Malaysia faces anxious succession as top banker Zeti calls it quits: The Star columnist

Malaysia's Bank Negara Governor Zeti Akhtar Aziz at an event announcing revisions to the fiscal budget in Malaysia, on Jan 28, 2016.
Malaysia's Bank Negara Governor Zeti Akhtar Aziz at an event announcing revisions to the fiscal budget in Malaysia, on Jan 28, 2016.PHOTO: REUTERS

(The Star/ Asia News Network) - After 16 years at the helm of Malaysia's central bank, Zeti Akhtar Aziz will punch out for the final time next month.

Her tenure as governor is decorated with accolades, including Euromoney's 2015 Central Bank Governor of the Year.

In 2011, she was named as a possible candidate to head the International Monetary Fund.

Ms Zeti will be remembered as the governor who piloted Malaysia through two international crises, while injecting much-needed discipline into the banking system with a financial-sector master plan that has strengthened and deepened the industry.

But change is at hand and the question of who will replace the 68-year-old at the top is generating much debate.

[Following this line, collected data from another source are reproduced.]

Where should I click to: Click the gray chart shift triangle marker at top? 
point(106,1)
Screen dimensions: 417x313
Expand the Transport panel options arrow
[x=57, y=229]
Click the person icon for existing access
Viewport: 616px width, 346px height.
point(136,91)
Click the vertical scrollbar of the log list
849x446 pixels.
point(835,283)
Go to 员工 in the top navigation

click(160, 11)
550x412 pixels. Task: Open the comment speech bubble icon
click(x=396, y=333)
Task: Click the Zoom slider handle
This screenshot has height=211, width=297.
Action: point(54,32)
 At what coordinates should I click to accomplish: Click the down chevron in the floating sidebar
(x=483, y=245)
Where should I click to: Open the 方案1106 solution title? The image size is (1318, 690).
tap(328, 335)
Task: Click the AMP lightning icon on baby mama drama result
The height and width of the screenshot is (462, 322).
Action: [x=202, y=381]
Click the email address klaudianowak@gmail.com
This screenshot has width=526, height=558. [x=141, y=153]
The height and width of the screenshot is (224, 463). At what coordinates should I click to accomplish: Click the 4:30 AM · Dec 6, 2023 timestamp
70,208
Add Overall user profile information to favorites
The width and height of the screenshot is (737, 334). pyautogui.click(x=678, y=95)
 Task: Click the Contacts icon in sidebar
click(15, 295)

That there has been no official word on the new central bank chief has already caused unease in the business and investment communities.

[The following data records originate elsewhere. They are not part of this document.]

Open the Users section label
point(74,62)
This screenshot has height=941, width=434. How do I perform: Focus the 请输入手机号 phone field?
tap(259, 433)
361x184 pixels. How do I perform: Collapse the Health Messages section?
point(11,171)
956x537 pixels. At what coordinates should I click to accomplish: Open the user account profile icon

Insiders reckon that Ms Zeti's choice is the central bank's second-in-command, Datuk Muhammad Ibrahim.

Economist Prof Mohamed Ariff Abdul Kareem points out that any perception of political influence in the choice of new bank chief could erode our efforts to rebuild investor confidence.

"This is especially so at a time when our ringgit has been unfairly punished not because of economic fundamentals, but perception surrounding domestic issues like 1Malaysia Development Bhd (1MDB)," says Ariff of the International Centre for Education in Islamic Finance.

"The central bank under Zeti's leadership has remained autonomous and she is internationally respected for her ethics and expertise. It is only expected that the market will be looking for her replacement to have similar experience and credibility."

Bank Negara is acknowledged to be one of the best-run institutions in Malaysia, a rarity in a country facing serious corruption issues in bureaucracy and government.

A promotion from within would calm the markets, sending a signal of consistency in policy-making and a lack of political interference.

Besides Mr Muhammad Ibrahim, two other deputy governors -Shamsiah Mohd Yunus and Sukhdave Singh - are reportedly in the running for the job.

Ms Zeti has faced many tests in her 16 years at the helm, but it is perhaps her professionalism over the sovereign wealth fund 1MDB controversy and probe that has caught the eye.

During this testing time the ringgit has tumbled to a 17-year low of below 4.50 to the US dollar, emerging as the worst performer among regional currencies.

Aberdeen Islamic Asset Management Sdn Bhd CEO Gerald Ambrose says the immediate challenge for the new head will be maintaining investor confidence, containing ringgit volatility and supporting growth while keeping inflation under control.

As a person, Ms Zeti comes across as demure and soft-spoken, albeit with a sharp sense of humour. But heading the country's financial and monetary powerhouse "requires nerves of steel", she once noted.

In 1998, then-assistant governor Zeti was dragged into a controversial plan for capital controls to pull Malaysia out of the "Tom Yam Goong crisis" created by Thailand's baht devaluation, which set regional currencies plunging.

Her boss Ahmad Don balked at capital controls and took the drastic step of resigning in protest at the government's decision, which left Zeti in charge as acting governor.

By successfully implementing capital controls and pegging the ringgit at 3.80 to the dollar, she defied conventional free-market wisdom and etched her name on the international banking scene.

Two years later in May 2000, Ms Zeti was made the country's seventh and first woman governor.

She is credited with having successfully steered the economy through the global financial crisis in 2007 with policies that accommodated growth by, for example, keeping interest rates stable, while at the same time having to deal with strong personalities like ex-premier Mahathir Mohamad.

Under her stewardship, the country's finance industry was consolidated to 10 banks and is now on a much stronger footing.

She played a key role in formulating and implementing the financial sector master plan, aimed at boosting competitiveness, plus the development of Islamic finance.

Banking insiders point to Ms Zeti's inclination to speak her mind without fear or favour as a guiding principle for her success as a central banker.

In November, Bank Negara took the unprecedented decision to slap a 53.7 million ringgit penalty on AMMB Holdings Bhd for "non-compliance with regulations".

It reportedly believed that the breaches had to do with transactions linked to 1MDB.

Ms Zeti's successor has big shoes to fill. And with the Malaysian economy slowing, he will need to begin filling them fast.